Of the three sections, the only part which could be considered vaguely complicated is tax information. It really isn’t anything to be scared of, though. If you signed up to use CreateSpace, you’ll be familiar with the basic idea. Its sole purpose is to see if Kindle needs to withhold 30% of your earnings to hand over to the US government. If you’re a resident of a country like the UK which has a treaty with the US on this matter, then, they don’t. However, if you don’t fill in the form, Kindle, as a US company, will be legally obliged to withold this money.

In these circumstances, it’s well worth spending five minutes filling in the form. You’ll be paying tax to your own government so the last thing you want is to be forking out twice. All you need to proceed is your national tax identification number. For UK citizens, this is your National Insurance Number.

Press the big yellow Complete Tax Information button. Assuming you’re in the UK, fill the form out as follows:

  • For U.S. tax purposes, are you a U.S. person? Select No
  • Type of beneficial owner: Select Individual
  • Country of citizenship or country of residence for tax purposes: United Kingdom
  • Full Name: This should be your legal name, not any pseudonym you may have used as an author.
  • Permanent address/Mailing address: I think you can manage these yourselves.
  • Are you an agent acting as an intermediary? No
  • U.S. person test: Read this carefully and check none of the qualifying criteria apply to you. Don’t worry if you’ve spent a couple of weeks on holiday in the US. This doesn’t count as Substantial Presence and won’t affect your tax situation.
  • Tax identification number (TIN): Select I have a foreign (non-U.S.) income tax identification number (this is your National Insurance number).
  • Country of Residence: Check this states United Kingdom and tick the box immediately beneath it.
  • Fill in your Foreign (non-U.S.) TIN number: Type your NI number and confirm it’s correct.

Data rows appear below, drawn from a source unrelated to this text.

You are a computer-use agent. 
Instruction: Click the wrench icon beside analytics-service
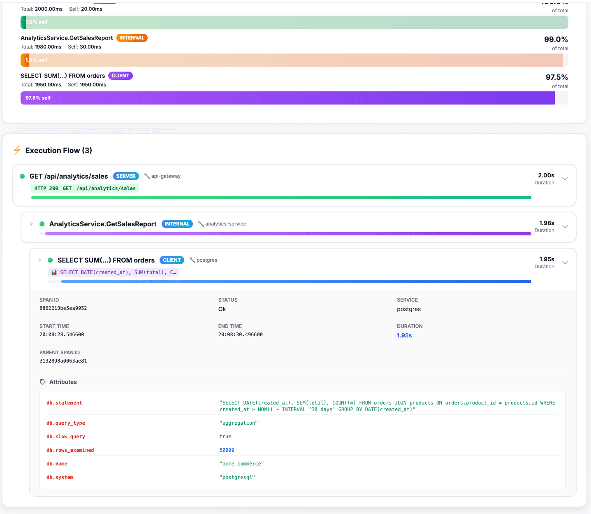coord(201,223)
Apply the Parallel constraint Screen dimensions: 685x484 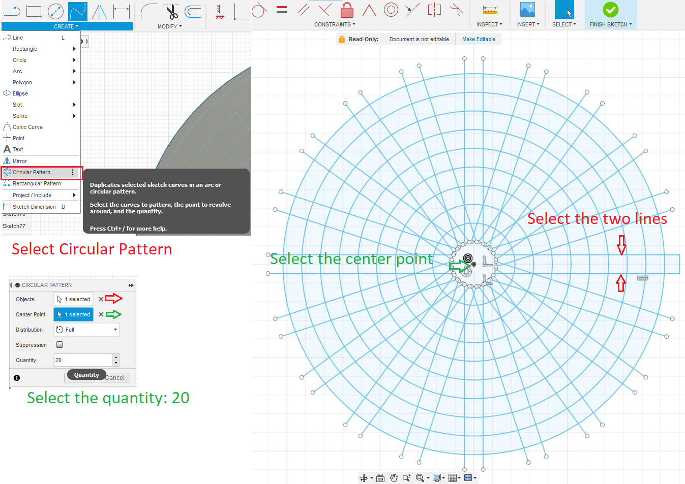[302, 10]
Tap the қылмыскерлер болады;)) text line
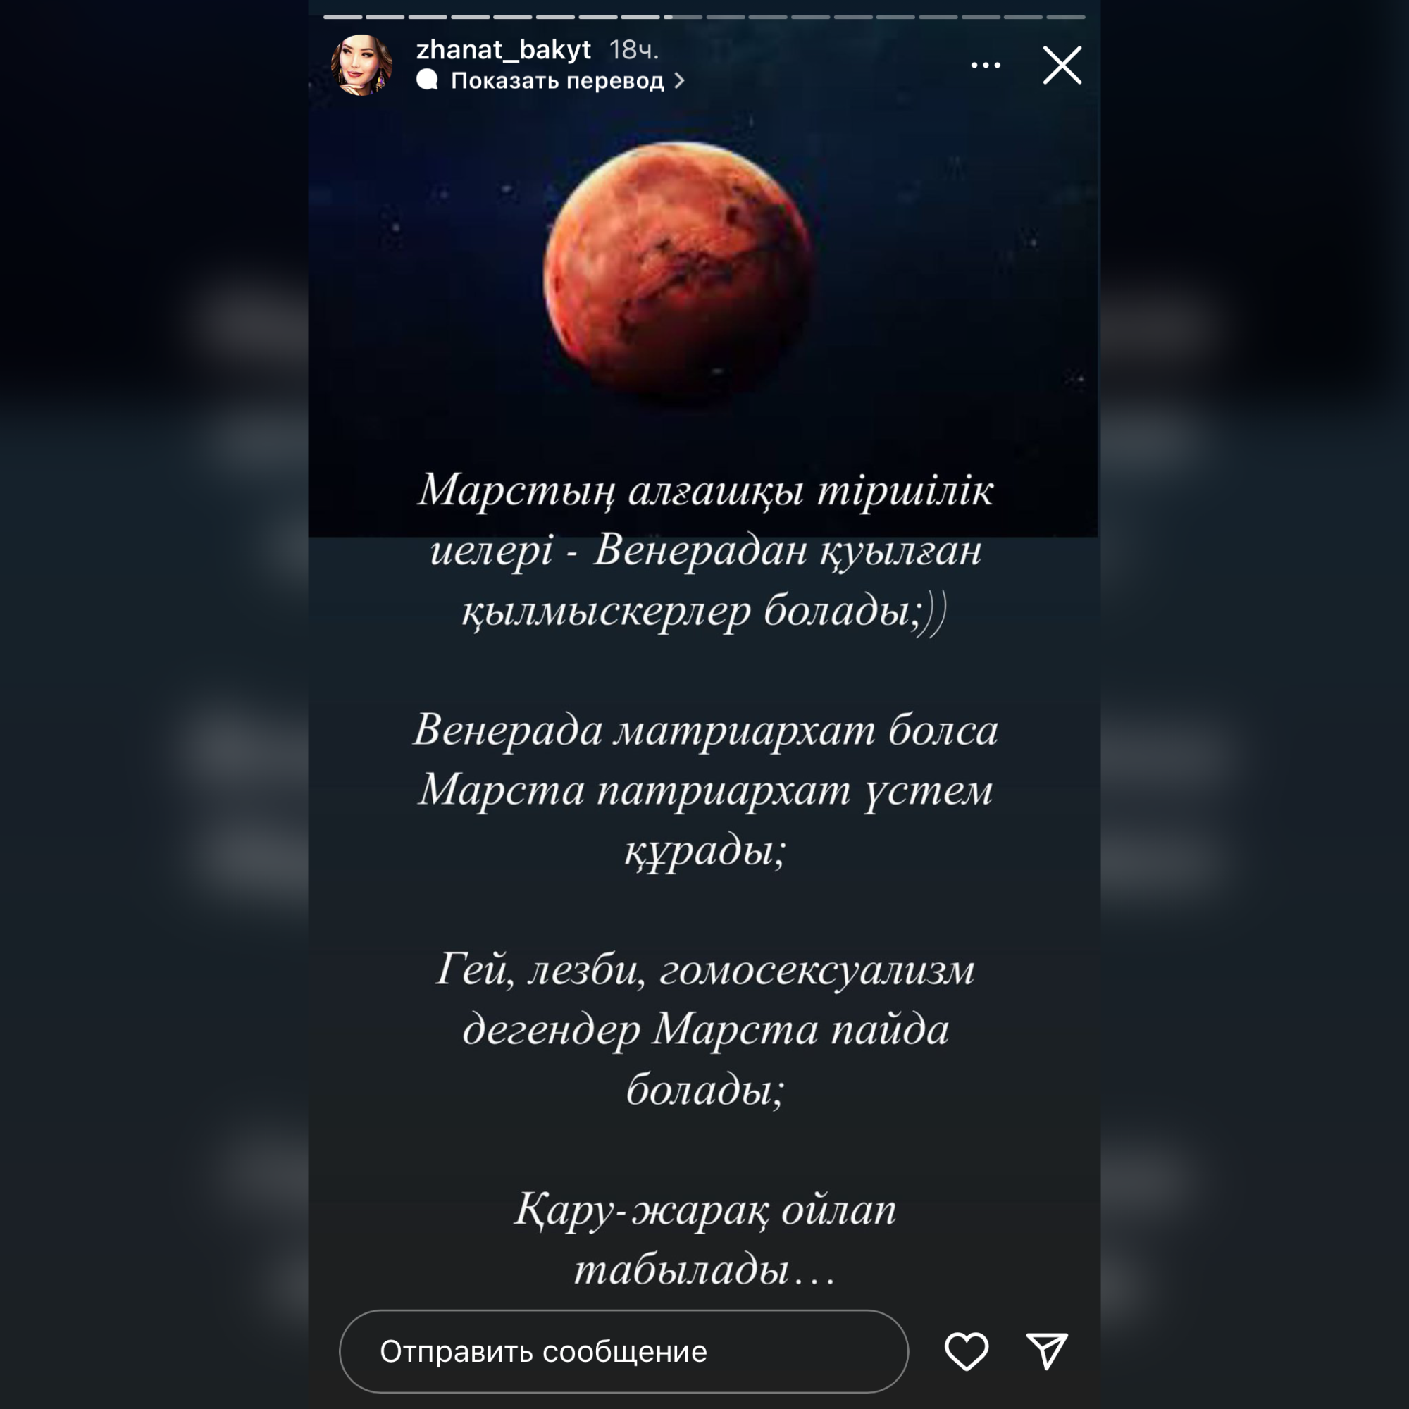 [x=705, y=611]

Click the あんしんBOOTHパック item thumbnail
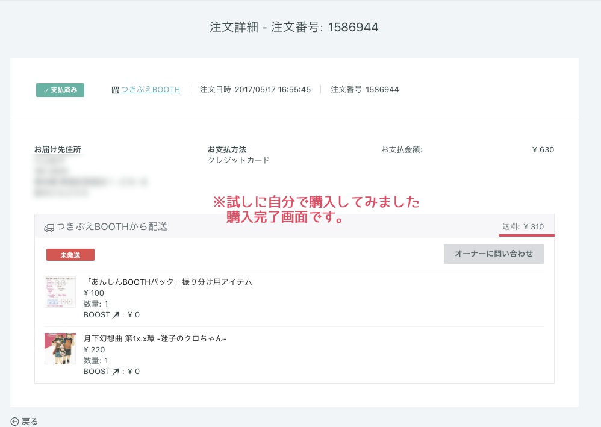pyautogui.click(x=60, y=292)
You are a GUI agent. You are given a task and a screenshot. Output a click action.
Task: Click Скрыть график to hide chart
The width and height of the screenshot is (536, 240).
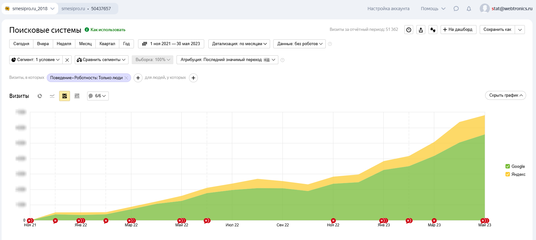coord(505,95)
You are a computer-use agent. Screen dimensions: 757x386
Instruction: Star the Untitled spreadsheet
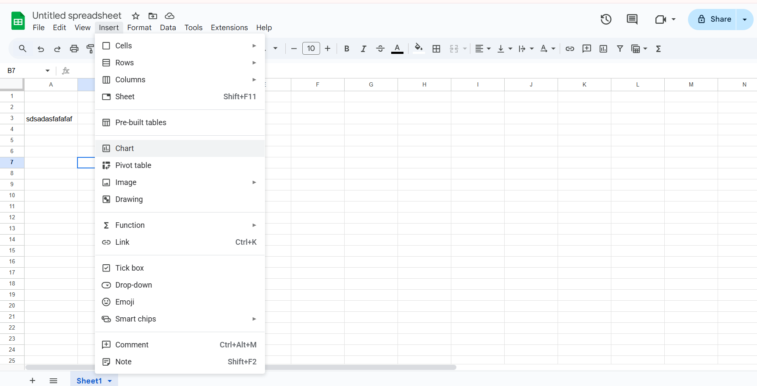click(x=135, y=16)
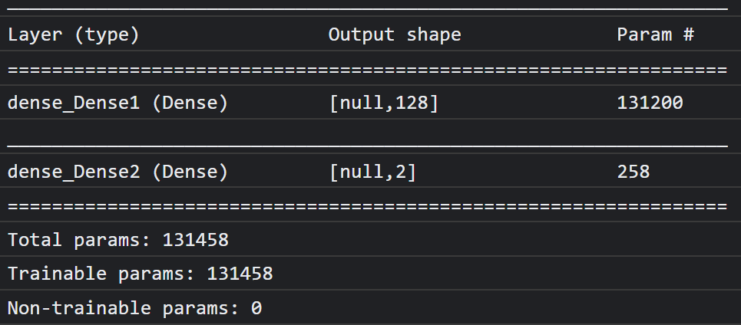Click the equals-sign divider below the header row
The height and width of the screenshot is (325, 741).
point(367,70)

Next, you’ll get a chance to review the information you’ve provided before giving your electronic signature. This simply involves typing your name in a box.

After submission, you’ll be returned to your account page and see a satisfying tick, indicating your tax information is complete. Even better, the applicable withholding rate (the money Kindle withholds to give to the US government) should read 0%.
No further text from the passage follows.